---------- DATA TO PROCESS

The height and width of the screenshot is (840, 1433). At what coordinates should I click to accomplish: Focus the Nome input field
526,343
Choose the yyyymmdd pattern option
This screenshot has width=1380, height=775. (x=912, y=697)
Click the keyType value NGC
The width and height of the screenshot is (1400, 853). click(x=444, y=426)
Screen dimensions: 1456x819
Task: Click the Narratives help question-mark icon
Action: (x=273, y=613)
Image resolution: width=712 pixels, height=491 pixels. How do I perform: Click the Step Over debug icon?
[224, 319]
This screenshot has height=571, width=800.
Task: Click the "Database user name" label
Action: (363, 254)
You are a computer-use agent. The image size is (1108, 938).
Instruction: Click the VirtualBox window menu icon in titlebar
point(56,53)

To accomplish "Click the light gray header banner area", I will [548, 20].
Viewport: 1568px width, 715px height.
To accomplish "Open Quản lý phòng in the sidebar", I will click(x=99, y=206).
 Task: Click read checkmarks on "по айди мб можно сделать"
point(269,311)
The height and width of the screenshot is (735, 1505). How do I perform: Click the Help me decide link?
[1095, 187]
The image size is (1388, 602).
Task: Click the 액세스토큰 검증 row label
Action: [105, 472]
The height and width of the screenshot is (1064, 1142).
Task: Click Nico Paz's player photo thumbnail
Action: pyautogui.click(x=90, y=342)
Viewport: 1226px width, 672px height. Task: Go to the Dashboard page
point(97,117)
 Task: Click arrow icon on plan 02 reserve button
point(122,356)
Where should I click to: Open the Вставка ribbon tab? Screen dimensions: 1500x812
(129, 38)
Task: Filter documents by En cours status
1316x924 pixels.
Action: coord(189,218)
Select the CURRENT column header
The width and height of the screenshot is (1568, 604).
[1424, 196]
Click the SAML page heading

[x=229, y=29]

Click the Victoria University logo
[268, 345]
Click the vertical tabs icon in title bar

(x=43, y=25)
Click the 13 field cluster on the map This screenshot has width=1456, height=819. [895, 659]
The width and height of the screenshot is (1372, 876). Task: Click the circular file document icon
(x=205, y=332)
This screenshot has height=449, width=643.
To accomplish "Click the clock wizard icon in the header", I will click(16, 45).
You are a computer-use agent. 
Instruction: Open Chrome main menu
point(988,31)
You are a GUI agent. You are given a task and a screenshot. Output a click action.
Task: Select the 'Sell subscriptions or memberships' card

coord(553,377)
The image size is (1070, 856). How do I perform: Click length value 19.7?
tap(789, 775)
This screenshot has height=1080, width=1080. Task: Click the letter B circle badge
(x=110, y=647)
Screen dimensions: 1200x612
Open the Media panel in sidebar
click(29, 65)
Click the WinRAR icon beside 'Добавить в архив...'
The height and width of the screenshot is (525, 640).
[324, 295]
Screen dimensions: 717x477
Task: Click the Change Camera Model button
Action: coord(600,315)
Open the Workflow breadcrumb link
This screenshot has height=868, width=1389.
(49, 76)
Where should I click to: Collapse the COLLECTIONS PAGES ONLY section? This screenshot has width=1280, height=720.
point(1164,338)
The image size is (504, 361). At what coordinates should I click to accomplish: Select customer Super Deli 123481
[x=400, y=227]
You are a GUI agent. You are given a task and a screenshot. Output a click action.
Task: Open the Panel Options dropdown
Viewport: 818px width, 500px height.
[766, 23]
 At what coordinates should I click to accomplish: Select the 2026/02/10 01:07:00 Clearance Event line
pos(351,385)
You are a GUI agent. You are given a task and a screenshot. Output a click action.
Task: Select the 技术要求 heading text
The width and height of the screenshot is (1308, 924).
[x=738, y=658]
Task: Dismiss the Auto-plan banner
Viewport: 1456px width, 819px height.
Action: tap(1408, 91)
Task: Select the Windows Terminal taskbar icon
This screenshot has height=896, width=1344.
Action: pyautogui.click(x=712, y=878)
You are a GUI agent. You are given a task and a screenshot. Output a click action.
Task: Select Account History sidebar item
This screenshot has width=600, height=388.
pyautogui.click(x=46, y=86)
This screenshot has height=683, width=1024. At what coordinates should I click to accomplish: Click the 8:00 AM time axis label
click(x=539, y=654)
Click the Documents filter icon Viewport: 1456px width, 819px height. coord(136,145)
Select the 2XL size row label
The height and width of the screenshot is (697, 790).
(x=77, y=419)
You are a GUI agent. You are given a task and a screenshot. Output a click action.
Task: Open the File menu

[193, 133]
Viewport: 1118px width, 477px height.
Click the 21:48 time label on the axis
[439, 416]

--------------------

> SET TASK
Gather every line of the entries above that contains the word "label", matching case exactly.

> EXERCISE OUTPUT
Task: Click the "Database user name" label
Task: Click the 액세스토큰 검증 row label
This screenshot has height=683, width=1024. At what coordinates should I click to accomplish: Click the 8:00 AM time axis label
Select the 2XL size row label
Click the 21:48 time label on the axis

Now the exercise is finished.